Stored data
== Segment start ==

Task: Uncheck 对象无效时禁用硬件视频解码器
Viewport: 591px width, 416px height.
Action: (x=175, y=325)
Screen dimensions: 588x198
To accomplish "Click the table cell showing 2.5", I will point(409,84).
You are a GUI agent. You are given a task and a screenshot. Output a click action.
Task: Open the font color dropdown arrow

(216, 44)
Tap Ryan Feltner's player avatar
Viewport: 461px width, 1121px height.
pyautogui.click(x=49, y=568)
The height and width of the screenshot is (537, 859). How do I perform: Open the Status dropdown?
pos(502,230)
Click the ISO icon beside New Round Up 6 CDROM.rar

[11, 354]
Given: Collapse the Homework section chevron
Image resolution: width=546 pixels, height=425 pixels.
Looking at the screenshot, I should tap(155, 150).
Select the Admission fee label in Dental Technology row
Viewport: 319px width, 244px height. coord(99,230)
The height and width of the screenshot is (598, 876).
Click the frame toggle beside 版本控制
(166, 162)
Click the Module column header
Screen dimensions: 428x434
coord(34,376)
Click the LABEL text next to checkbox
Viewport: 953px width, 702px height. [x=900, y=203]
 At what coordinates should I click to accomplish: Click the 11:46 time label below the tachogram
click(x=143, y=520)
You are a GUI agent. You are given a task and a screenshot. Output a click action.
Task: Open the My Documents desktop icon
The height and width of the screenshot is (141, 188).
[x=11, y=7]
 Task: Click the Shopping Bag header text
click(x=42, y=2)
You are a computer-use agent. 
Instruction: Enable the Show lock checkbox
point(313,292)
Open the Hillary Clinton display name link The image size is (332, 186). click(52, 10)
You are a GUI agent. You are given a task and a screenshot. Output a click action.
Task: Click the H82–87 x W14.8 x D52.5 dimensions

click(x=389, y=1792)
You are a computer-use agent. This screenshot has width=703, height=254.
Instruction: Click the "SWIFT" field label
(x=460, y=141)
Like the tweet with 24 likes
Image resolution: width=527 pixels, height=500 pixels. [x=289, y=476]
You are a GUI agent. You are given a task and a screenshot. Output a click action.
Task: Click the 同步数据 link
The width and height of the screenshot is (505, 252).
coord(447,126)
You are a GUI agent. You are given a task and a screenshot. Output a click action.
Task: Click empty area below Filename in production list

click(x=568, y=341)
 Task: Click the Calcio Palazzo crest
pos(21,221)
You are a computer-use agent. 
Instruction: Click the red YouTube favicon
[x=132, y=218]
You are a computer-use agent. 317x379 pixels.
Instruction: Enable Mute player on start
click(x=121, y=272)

== Segment end ==

Reproduce exactly the lines from the one with "The width and" through the end of the entries above, both ends included.

The width and height of the screenshot is (505, 252).
coord(447,126)
You are a GUI agent. You are given a task and a screenshot. Output a click action.
Task: Click empty area below Filename in production list

click(x=568, y=341)
 Task: Click the Calcio Palazzo crest
pos(21,221)
You are a computer-use agent. 
Instruction: Click the red YouTube favicon
[x=132, y=218]
You are a computer-use agent. 317x379 pixels.
Instruction: Enable Mute player on start
click(x=121, y=272)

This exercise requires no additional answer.